The severe winter weather in the south central region of the country in mid-February accounted for the bulk of the declines in output for the month. Most notably, some petroleum refineries, petrochemical facilities, and plastic resin plants suffered damage from the deep freeze and were offline for the rest of the month. Excluding the effects of the winter weather would have resulted in an index for manufacturing that fell about 1/2 percent and in an index for mining that rose about 1/2 percent. Both indexes would have remained below their pre-pandemic (February 2020) levels.

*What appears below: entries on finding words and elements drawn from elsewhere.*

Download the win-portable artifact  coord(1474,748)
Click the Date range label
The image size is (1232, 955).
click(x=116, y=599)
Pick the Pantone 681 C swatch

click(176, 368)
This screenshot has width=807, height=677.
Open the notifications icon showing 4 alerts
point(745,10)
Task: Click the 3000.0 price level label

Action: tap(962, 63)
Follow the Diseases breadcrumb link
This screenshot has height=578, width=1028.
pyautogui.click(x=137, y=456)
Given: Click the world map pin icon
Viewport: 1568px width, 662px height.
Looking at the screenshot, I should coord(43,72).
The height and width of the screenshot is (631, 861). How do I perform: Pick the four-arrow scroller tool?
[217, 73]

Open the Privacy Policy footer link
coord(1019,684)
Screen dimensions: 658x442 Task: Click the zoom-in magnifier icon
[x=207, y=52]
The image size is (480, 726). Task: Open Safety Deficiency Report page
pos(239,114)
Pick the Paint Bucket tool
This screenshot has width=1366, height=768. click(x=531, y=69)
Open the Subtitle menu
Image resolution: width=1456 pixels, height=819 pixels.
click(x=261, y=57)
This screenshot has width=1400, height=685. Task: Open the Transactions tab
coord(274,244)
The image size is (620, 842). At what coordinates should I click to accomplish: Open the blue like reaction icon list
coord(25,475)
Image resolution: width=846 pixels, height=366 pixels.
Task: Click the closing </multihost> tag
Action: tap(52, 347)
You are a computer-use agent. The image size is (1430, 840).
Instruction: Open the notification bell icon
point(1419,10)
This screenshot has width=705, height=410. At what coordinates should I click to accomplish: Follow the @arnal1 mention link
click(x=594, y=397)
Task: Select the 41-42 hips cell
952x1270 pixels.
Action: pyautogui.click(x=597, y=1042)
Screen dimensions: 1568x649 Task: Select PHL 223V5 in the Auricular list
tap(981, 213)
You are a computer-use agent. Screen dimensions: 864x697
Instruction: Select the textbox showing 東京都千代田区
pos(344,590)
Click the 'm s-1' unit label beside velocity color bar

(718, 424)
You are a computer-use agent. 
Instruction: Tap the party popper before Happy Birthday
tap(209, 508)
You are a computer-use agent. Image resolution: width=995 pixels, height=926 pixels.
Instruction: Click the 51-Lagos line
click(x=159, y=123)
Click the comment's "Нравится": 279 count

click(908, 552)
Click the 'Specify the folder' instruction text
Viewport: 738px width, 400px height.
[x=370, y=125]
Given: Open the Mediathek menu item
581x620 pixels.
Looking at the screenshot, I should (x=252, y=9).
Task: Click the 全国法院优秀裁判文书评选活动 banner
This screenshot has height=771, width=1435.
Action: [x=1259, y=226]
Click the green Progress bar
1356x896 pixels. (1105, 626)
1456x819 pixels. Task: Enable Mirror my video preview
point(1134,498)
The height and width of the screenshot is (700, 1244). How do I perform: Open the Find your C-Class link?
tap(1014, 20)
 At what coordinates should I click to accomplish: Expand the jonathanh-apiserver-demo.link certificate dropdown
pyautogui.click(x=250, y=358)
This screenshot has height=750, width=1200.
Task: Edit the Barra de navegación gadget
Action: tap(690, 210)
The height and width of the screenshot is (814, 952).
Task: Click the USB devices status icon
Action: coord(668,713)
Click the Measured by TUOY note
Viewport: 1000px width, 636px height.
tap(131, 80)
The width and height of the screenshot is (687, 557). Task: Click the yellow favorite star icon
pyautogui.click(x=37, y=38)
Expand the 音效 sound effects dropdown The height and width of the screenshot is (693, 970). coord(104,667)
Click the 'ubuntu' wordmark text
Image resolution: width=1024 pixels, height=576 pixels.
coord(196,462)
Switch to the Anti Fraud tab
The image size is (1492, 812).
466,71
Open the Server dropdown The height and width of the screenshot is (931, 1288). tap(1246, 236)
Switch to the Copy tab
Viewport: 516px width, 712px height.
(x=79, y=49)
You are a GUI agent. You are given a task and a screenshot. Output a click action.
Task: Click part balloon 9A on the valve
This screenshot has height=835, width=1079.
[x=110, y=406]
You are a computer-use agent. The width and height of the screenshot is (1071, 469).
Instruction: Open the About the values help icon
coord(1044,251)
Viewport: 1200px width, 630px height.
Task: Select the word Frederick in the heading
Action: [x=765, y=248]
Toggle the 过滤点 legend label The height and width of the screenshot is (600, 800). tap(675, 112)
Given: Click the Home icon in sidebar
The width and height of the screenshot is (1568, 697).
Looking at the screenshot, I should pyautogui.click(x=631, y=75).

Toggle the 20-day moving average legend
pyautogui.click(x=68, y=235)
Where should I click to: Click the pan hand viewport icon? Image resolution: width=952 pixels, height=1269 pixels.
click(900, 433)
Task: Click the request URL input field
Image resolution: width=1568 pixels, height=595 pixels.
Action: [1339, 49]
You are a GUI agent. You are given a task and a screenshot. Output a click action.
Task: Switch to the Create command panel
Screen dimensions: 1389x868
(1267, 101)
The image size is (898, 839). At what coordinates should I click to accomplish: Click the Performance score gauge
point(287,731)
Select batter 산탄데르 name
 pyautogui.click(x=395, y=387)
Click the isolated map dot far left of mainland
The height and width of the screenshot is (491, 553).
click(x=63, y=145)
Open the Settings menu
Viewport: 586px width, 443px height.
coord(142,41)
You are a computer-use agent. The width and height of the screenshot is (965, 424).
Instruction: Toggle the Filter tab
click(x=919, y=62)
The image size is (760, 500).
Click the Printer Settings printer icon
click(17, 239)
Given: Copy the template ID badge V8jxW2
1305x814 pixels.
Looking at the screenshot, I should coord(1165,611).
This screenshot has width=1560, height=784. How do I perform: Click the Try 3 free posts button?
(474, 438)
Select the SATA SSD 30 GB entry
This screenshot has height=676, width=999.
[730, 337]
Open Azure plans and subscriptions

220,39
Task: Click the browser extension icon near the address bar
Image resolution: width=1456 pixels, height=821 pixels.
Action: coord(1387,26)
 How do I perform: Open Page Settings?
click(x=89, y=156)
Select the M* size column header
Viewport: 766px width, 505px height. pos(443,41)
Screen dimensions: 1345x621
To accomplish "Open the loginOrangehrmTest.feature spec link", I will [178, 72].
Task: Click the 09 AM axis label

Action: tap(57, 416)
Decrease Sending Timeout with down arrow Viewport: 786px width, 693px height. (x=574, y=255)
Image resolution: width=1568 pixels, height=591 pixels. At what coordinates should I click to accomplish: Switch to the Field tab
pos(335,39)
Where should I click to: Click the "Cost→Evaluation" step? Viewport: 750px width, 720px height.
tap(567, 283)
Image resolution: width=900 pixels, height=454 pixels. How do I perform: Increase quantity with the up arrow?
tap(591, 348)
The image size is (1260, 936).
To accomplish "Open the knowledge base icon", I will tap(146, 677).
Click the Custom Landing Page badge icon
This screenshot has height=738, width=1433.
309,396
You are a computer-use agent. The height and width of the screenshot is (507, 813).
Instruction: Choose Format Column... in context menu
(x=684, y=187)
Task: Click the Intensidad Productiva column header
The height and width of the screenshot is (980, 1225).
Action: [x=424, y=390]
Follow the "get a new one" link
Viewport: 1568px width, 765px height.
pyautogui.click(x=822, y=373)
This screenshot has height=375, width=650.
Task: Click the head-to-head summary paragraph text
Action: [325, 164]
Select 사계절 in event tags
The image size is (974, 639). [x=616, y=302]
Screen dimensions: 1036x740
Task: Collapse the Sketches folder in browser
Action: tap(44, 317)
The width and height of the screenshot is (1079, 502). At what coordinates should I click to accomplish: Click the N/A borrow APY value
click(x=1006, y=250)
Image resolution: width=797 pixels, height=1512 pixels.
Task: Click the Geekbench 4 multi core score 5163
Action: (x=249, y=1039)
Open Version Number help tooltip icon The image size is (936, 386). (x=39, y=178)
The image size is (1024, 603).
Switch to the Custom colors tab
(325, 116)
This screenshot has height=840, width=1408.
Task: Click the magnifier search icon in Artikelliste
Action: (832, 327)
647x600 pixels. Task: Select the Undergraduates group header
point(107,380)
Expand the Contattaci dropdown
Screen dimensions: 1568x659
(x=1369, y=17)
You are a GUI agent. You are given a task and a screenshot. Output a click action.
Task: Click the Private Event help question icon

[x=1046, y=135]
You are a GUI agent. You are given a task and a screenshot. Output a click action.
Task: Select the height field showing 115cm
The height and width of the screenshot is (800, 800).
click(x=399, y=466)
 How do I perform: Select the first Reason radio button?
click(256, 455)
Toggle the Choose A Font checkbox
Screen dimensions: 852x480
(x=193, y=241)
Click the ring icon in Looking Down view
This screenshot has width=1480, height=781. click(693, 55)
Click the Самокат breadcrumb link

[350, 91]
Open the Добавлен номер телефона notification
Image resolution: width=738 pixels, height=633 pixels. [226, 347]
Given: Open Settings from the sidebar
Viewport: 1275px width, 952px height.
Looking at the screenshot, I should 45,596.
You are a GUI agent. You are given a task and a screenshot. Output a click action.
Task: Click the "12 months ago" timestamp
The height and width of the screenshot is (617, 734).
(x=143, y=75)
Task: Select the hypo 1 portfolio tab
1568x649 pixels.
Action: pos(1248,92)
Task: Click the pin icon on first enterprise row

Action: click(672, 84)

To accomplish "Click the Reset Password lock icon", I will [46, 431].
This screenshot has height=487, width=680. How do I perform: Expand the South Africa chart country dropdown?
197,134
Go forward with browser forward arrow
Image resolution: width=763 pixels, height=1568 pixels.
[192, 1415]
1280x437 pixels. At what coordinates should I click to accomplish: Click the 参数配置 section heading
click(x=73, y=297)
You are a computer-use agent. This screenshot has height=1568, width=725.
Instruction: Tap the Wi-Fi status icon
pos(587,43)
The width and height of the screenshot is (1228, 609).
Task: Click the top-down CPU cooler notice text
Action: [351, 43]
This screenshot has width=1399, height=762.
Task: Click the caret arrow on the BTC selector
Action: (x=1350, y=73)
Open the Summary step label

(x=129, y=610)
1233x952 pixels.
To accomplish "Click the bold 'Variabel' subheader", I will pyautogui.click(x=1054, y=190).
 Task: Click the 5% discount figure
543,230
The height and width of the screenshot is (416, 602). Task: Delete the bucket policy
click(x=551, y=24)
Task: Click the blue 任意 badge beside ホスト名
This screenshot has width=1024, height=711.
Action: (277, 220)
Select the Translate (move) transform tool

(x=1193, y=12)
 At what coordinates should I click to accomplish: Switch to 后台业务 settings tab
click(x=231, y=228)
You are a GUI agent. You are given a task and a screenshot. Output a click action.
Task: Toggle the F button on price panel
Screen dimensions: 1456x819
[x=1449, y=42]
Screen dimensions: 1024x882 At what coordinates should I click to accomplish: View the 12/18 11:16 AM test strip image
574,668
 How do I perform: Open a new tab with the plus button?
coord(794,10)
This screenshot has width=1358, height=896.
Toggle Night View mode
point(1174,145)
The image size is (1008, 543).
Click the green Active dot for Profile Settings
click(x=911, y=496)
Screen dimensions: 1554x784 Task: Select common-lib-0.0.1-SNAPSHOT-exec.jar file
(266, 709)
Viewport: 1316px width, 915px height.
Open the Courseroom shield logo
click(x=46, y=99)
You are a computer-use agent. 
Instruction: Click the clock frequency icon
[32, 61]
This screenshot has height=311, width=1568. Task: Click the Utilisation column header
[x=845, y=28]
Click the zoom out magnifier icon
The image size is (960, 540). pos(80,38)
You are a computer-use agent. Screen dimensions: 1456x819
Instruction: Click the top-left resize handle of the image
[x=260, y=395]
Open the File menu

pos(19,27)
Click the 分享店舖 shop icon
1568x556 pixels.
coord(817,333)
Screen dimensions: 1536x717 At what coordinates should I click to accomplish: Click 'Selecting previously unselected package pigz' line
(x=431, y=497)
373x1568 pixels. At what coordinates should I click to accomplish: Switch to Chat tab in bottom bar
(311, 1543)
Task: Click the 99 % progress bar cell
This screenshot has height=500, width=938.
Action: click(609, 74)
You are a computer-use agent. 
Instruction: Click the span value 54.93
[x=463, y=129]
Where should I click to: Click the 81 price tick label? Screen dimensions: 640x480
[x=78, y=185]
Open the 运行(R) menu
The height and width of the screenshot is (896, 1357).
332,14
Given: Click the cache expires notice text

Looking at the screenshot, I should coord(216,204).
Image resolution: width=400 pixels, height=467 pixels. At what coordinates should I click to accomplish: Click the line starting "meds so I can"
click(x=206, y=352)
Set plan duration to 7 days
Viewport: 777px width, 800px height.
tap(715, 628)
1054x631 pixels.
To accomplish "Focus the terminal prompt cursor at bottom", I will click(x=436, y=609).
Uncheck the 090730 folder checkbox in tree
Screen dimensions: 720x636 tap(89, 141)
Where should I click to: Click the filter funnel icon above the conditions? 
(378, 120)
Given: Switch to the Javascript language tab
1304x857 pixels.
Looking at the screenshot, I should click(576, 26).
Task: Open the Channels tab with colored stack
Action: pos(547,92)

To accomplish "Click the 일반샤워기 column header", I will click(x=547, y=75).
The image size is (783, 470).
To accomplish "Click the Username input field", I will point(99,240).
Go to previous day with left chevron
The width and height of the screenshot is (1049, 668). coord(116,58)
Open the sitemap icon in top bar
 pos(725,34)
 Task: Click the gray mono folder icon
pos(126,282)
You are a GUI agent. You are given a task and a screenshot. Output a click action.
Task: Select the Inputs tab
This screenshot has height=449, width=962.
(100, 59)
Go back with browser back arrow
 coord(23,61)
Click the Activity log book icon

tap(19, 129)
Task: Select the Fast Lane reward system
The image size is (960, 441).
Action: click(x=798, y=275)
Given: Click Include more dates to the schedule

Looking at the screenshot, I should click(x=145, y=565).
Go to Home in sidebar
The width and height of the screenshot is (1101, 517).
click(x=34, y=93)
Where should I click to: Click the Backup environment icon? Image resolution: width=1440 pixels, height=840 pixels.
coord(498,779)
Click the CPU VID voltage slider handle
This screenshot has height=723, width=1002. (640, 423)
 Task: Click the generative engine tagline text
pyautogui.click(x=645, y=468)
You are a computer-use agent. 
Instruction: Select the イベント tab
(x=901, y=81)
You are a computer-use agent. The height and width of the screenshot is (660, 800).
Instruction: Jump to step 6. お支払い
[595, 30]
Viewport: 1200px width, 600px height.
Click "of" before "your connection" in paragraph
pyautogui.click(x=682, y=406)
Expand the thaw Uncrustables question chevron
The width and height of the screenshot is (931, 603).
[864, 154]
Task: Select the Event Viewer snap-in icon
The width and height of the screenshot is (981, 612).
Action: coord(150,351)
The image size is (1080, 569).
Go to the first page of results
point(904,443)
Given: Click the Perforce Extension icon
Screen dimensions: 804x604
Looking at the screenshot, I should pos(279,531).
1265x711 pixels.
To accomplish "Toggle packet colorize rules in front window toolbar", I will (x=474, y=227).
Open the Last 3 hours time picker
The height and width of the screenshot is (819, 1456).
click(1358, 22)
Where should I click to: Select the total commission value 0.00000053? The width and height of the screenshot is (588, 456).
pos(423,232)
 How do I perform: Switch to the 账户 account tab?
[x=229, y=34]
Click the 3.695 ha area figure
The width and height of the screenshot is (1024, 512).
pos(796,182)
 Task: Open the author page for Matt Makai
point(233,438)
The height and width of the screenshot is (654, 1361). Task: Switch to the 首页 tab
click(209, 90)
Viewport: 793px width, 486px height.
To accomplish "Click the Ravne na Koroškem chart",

At 104.7 percent of its 2012 average, total industrial production in February was 4.2 percent lower than its year-earlier level. Capacity utilization for the industrial sector decreased 1.7 percentage points in February to 73.8 percent, a rate that is 5.8 percentage points below its long-run (1972–2020) average.
emphasis added
This graph shows Capacity Utilization. This series is up from the record low set in April, but still below the level in February 2020.
Capacity utilization at 73.8% is 5.8% below the average from 1972 to 2020.
Note: y-axis doesn't start at zero to better show the change.
The second graph shows industrial production since 1967.
Industrial production decreased in February to 104.7. This is 4.2% below the February 2020 level.
The change in industrial production was below consensus expectations.